#### [What the task asks]
Among the lines of the data, copy those that hold "Comodoro".
====================
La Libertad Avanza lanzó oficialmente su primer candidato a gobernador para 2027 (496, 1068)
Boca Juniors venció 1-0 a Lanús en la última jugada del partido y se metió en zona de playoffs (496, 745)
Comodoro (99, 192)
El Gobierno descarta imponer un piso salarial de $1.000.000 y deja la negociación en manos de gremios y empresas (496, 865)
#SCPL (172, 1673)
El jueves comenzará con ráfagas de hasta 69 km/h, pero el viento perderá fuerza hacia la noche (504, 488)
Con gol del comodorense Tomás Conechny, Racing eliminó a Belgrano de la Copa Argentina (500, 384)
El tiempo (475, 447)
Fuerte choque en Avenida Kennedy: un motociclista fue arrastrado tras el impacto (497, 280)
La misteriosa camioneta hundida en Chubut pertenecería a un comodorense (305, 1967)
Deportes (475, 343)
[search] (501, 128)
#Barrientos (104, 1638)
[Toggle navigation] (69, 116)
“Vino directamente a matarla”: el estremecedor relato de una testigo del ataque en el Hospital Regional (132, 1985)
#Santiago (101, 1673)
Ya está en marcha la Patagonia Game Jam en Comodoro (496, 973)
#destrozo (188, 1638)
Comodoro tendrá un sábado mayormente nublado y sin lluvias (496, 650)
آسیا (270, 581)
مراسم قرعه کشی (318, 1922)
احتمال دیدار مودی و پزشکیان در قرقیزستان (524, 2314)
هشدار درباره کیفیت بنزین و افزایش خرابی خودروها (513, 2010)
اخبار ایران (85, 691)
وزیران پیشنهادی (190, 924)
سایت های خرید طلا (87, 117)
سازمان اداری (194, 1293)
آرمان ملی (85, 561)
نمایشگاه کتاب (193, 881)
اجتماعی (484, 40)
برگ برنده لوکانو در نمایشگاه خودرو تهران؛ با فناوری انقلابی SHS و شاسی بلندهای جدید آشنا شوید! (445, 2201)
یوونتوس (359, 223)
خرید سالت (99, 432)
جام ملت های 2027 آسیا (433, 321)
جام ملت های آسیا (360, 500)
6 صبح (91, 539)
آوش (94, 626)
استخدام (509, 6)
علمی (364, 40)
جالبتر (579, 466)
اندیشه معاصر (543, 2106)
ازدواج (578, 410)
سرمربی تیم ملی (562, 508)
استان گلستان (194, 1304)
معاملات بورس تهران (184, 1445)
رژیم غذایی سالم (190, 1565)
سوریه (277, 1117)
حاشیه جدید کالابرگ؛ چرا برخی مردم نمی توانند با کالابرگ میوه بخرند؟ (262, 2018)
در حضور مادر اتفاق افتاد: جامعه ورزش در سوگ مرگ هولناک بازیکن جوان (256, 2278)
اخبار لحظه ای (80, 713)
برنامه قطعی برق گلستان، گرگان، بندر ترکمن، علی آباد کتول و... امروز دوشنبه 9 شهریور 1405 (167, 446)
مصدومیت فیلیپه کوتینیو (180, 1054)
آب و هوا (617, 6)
====================
#### [Result of the task]
Comodoro (99, 192)
Ya está en marcha la Patagonia Game Jam en Comodoro (496, 973)
Comodoro tendrá un sábado mayormente nublado y sin lluvias (496, 650)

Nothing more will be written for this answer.